* **What needs to be done**: Copy every line from the records below that holds the word "zdjęciem".

::: Stored data :::

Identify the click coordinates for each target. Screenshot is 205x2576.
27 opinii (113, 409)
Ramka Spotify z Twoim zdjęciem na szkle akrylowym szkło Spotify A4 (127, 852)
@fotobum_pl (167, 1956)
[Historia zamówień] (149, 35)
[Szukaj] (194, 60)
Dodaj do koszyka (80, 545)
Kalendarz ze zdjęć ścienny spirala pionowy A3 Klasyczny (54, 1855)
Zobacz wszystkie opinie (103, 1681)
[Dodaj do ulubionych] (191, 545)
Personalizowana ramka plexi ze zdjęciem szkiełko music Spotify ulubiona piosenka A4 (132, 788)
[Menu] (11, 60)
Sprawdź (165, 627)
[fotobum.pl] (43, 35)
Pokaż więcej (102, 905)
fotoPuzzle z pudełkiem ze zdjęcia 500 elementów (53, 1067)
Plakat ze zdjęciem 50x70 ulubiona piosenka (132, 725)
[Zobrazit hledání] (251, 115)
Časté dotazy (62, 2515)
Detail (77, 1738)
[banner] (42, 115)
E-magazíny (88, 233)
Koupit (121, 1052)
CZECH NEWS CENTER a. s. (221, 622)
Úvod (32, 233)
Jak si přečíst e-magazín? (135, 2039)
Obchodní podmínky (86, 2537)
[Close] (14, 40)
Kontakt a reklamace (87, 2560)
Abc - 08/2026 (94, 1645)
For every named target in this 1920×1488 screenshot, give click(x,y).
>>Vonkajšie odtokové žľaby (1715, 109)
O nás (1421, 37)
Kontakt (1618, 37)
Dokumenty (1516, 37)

:::
::: Stored data :::

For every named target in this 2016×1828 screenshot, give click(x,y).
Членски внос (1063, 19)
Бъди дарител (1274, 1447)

:::

* **Exercise result**:
Ramka Spotify z Twoim zdjęciem na szkle akrylowym szkło Spotify A4 (127, 852)
Personalizowana ramka plexi ze zdjęciem szkiełko music Spotify ulubiona piosenka A4 (132, 788)
Plakat ze zdjęciem 50x70 ulubiona piosenka (132, 725)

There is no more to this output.